Aim: Rewrite every item below with each "Instruction" changed to "Command", leaving the rest untouched.

Data lines:
· · · ·

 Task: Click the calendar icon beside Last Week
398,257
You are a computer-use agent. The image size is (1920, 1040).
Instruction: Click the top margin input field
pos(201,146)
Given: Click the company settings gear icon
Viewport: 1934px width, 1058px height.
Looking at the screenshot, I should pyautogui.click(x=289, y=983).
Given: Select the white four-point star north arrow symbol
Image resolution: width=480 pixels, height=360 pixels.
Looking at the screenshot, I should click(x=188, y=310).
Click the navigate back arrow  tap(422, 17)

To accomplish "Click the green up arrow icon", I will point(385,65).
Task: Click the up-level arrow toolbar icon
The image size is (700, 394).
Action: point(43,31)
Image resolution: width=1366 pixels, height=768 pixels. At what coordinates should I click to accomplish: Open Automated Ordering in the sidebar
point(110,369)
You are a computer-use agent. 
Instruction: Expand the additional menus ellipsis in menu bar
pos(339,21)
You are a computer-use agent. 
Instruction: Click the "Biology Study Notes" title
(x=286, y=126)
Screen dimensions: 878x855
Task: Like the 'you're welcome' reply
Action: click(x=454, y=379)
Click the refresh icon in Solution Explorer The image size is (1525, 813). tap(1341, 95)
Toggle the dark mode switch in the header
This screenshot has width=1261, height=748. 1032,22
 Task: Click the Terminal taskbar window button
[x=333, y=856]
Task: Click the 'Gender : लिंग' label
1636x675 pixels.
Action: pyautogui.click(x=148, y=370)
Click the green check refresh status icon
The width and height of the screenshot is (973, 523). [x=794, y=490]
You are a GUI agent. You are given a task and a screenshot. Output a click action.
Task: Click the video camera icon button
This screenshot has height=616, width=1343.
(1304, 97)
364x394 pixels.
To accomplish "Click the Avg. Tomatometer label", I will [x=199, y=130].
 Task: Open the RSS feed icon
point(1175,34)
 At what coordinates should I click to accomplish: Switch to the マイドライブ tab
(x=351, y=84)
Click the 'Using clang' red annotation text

· · · ·

Solution to this exercise:
 Task: Click the calendar icon beside Last Week
398,257
You are a computer-use agent. The image size is (1920, 1040).
Command: Click the top margin input field
pos(201,146)
Given: Click the company settings gear icon
Viewport: 1934px width, 1058px height.
Looking at the screenshot, I should pyautogui.click(x=289, y=983).
Given: Select the white four-point star north arrow symbol
Image resolution: width=480 pixels, height=360 pixels.
Looking at the screenshot, I should click(x=188, y=310).
Click the navigate back arrow  tap(422, 17)

To accomplish "Click the green up arrow icon", I will point(385,65).
Task: Click the up-level arrow toolbar icon
The image size is (700, 394).
Action: point(43,31)
Image resolution: width=1366 pixels, height=768 pixels. At what coordinates should I click to accomplish: Open Automated Ordering in the sidebar
point(110,369)
You are a computer-use agent. 
Command: Expand the additional menus ellipsis in menu bar
pos(339,21)
You are a computer-use agent. 
Command: Click the "Biology Study Notes" title
(x=286, y=126)
Screen dimensions: 878x855
Task: Like the 'you're welcome' reply
Action: click(x=454, y=379)
Click the refresh icon in Solution Explorer The image size is (1525, 813). tap(1341, 95)
Toggle the dark mode switch in the header
This screenshot has width=1261, height=748. 1032,22
 Task: Click the Terminal taskbar window button
[x=333, y=856]
Task: Click the 'Gender : लिंग' label
1636x675 pixels.
Action: pyautogui.click(x=148, y=370)
Click the green check refresh status icon
The width and height of the screenshot is (973, 523). [x=794, y=490]
You are a GUI agent. You are given a task and a screenshot. Output a click action.
Task: Click the video camera icon button
This screenshot has height=616, width=1343.
(1304, 97)
364x394 pixels.
To accomplish "Click the Avg. Tomatometer label", I will [x=199, y=130].
 Task: Open the RSS feed icon
point(1175,34)
 At what coordinates should I click to accomplish: Switch to the マイドライブ tab
(x=351, y=84)
Click the 'Using clang' red annotation text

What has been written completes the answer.